= What to work on =
Copy each line in the data that includes the word "agent".

= Records to use =
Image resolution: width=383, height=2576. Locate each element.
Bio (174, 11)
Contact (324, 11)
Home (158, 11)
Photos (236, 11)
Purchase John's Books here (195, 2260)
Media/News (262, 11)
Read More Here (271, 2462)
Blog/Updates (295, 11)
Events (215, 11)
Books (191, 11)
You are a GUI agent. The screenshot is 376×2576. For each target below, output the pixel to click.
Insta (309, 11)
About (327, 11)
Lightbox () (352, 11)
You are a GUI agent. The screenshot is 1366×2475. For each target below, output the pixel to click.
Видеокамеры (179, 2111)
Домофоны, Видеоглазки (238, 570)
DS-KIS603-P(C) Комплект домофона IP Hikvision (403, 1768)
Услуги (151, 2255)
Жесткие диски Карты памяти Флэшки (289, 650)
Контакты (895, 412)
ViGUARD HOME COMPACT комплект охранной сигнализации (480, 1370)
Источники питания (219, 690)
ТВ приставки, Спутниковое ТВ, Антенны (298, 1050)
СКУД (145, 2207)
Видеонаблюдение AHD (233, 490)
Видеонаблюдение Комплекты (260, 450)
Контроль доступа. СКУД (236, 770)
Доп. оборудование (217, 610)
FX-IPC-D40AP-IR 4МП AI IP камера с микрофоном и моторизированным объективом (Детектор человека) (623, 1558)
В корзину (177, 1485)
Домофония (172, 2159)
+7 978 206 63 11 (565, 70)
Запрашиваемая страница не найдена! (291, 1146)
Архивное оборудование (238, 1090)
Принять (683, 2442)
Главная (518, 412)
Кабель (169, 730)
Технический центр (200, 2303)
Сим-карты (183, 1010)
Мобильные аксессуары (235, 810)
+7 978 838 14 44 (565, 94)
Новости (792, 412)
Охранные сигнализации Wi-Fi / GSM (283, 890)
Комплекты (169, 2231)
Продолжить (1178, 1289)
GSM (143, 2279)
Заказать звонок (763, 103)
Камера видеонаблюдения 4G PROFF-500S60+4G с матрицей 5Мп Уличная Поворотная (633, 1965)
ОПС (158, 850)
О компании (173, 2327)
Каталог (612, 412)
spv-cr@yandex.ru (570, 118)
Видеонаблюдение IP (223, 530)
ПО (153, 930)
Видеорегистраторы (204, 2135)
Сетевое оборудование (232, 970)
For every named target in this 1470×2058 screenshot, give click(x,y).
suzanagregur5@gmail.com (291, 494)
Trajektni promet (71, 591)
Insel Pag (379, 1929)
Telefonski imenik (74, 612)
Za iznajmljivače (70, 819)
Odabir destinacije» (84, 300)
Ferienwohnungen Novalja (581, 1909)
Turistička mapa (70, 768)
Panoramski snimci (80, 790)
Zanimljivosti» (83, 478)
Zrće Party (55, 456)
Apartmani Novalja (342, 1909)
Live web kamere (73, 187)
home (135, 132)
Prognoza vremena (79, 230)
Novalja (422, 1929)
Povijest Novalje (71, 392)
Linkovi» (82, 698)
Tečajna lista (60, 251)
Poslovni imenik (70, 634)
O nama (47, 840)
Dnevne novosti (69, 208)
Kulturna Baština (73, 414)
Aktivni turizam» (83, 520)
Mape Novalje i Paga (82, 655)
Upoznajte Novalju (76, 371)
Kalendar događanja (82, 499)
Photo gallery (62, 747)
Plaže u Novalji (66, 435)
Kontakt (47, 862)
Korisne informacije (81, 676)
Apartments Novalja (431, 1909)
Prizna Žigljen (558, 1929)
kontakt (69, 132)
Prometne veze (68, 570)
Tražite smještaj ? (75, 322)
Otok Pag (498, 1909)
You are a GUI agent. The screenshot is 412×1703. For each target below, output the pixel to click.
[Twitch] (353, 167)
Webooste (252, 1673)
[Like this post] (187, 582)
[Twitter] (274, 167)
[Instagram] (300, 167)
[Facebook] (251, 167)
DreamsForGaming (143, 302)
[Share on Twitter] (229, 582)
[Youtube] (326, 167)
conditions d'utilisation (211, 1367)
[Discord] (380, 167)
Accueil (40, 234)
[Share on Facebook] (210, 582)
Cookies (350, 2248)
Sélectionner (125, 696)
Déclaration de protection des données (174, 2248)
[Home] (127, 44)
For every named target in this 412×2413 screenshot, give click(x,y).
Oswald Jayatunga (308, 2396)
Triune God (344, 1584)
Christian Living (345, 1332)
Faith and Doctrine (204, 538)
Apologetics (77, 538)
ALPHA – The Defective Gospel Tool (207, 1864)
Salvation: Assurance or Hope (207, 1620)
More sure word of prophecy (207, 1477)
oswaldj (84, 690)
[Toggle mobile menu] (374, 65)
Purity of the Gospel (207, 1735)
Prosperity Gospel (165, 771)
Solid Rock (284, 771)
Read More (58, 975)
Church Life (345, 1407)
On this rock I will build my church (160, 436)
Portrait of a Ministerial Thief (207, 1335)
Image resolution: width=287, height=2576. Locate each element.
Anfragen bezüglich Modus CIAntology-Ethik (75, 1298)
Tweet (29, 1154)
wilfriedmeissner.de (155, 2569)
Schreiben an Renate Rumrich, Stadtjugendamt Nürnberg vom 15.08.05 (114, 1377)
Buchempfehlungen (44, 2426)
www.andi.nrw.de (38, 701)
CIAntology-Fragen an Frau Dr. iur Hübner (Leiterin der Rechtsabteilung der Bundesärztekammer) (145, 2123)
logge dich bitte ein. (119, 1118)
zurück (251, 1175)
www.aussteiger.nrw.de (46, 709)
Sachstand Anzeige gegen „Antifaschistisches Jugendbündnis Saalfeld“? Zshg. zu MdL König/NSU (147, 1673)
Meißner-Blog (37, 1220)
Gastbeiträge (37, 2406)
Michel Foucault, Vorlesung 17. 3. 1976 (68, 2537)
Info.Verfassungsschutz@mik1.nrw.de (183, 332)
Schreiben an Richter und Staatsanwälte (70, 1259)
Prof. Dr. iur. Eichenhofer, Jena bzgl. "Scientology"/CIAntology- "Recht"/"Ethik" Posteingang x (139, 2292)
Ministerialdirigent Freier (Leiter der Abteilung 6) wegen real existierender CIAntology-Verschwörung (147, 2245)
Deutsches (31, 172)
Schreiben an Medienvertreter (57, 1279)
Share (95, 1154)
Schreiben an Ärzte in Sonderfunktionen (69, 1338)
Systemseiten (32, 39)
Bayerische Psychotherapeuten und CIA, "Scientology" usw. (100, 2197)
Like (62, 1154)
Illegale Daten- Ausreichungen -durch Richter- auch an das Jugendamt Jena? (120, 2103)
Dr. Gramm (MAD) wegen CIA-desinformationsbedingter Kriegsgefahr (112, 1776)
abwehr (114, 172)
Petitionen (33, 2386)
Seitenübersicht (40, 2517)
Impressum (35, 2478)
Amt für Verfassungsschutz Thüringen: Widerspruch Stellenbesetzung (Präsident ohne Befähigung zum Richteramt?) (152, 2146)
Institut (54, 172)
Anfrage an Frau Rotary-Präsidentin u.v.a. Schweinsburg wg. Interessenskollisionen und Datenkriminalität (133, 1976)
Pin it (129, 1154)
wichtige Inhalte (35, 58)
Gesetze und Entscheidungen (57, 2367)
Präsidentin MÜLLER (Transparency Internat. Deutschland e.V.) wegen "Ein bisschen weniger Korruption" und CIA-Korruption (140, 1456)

= Answer space =
You are a GUI agent. The screenshot is 376×2576. For each target below, output the pixel to click.
You are a GUI agent. The screenshot is 1366×2475. For each target below, output the pixel to click.
You are a GUI agent. The screenshot is 412×1703. For each target below, output the pixel to click.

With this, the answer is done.